Let’s not throw the baby out with the bath water just to be provocative. Blaming “market research” – or even focus groups specifically – for this state of affairs is like blaming the medical field for doctors’ malpractice. Let’s agree that standards for good research and good consumer connections need to be changed. Let’s think long and hard about how research can and should evolve in light of the changing interaction between brands and the public. Let’s talk about how the presence of a 70 year old market research industry has affected that public, who now are more savvy – and cynical – than ever about marketing, brands, and research. But let’s not go overboard.
We’ve been having these discussions at Added Value, and we’ve come to believe a few key things about research:
1. Fundamentally, it’s valuable. When we use the right approach for the right question, it’s worth the money! It may not always be sexy, and it may be a popular whipping boy for innovation consultants. But when we and our clients take the time to sit together and speak openly about the strategic context for a research initiative and how it supports broader goals, vision, and even a company’s emotional needs, then market research is valuable.
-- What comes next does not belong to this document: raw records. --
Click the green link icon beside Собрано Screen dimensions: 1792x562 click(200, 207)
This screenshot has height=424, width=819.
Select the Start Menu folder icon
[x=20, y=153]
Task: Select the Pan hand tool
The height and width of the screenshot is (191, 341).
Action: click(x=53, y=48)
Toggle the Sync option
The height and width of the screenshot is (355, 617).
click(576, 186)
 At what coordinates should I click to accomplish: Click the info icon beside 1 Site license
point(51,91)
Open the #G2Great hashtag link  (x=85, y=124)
2. Moderators have to change. Traditional models of market research established a dynamic of a schoolmarm-ish moderator overseeing child-ish participants. But consumers are too savvy to be treated this way. We don’t believe that a moderator can be just an objective observer. We believe we have to engage consumers – have a real dialogue, push, pull, question, challenge, provoke. Moderators will really understand participants’ world when they roll up their sleeves and engage those participants as people rather than “subjects” of the early market research days.
3. It can’t be done well in isolation. Identifying rich insight requires us to draw from a variety of sources to understand what’s happening in the world. It’s irresponsible to simply take participants’ at their word, and we can’t simply relate what we hear in an ethnography or a focus group uncritically. Culture. Industry trends. Historical developments. Expert opinions. All of these are crucial, and we have to continue to abandon slavish adherence to what was “heard in field” to formulate “insight”. That’s old thinking, and it has to stop.
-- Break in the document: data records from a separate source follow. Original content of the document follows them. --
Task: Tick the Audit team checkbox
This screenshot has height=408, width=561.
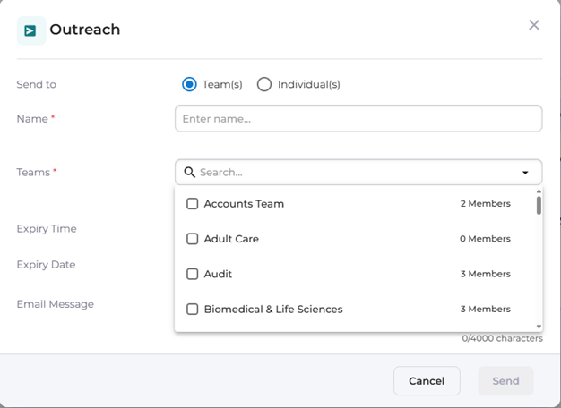Action: (192, 274)
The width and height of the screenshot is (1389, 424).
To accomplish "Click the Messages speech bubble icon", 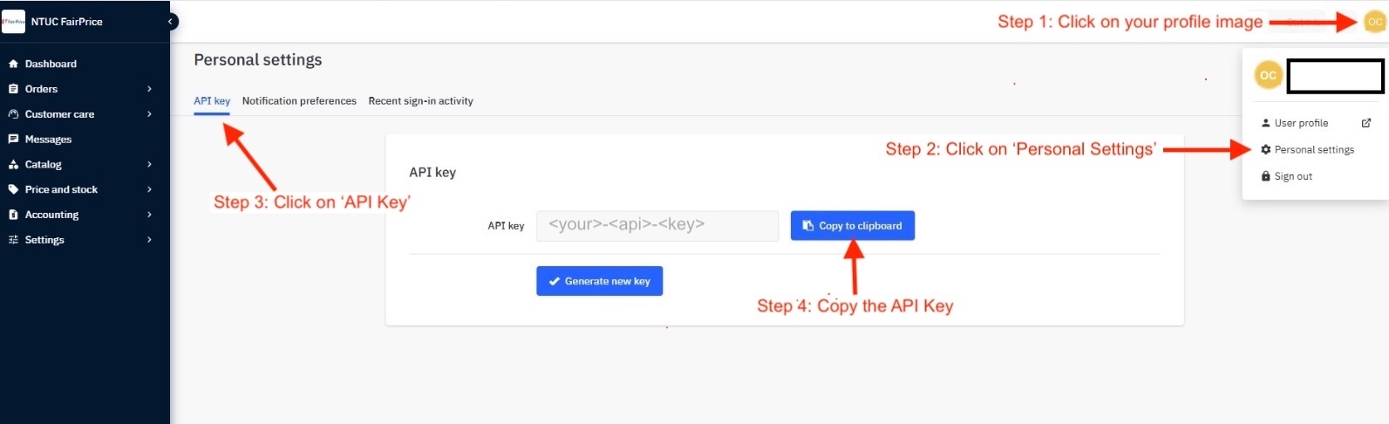I will coord(13,140).
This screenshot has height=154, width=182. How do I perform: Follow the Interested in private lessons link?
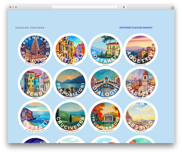pyautogui.click(x=136, y=27)
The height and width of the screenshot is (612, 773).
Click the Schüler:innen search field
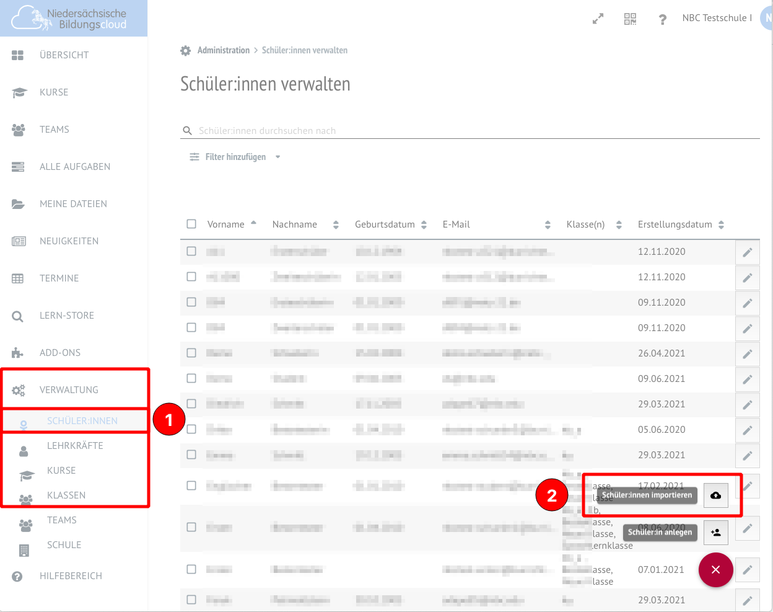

4. Research is foundational to good innovation. Maybe it’s the combination of the words “market” and “research” that has such negative connotations, but an understanding of consumers, context, and culture has been a well-established tenet of innovation exercises for years. Let’s call it something else if it helps, but we believe that trying to disentangle market research from the innovation is foolish and premature. We believe the two are valuably and healthily linked.
I agree with Dr. Gerard that traditional research – as developed in the 1950’s – should be critiqued and challenged. But I don’t know of any company that would agree that market research – properly defined and properly done – isn’t valuable. In fact, organizations like Levi’s®, P&G, and SAB Miller all have well-established processes of basing innovation – at least in part – on market research. David C. Robertson and Bill Breen’s recent exposition of LEGO’s market resurgence indicates just how important market research is to core innovation processes.
Market research doesn’t treat participants “inhumanely”. It doesn’t demoralize organizations, and it doesn’t give false securities. It’s at its most enlightening best when it’s undertaken for the right reasons, by the right moderators, in a broader cultural context. In that context, it provides exactly the insight successful enterprises need.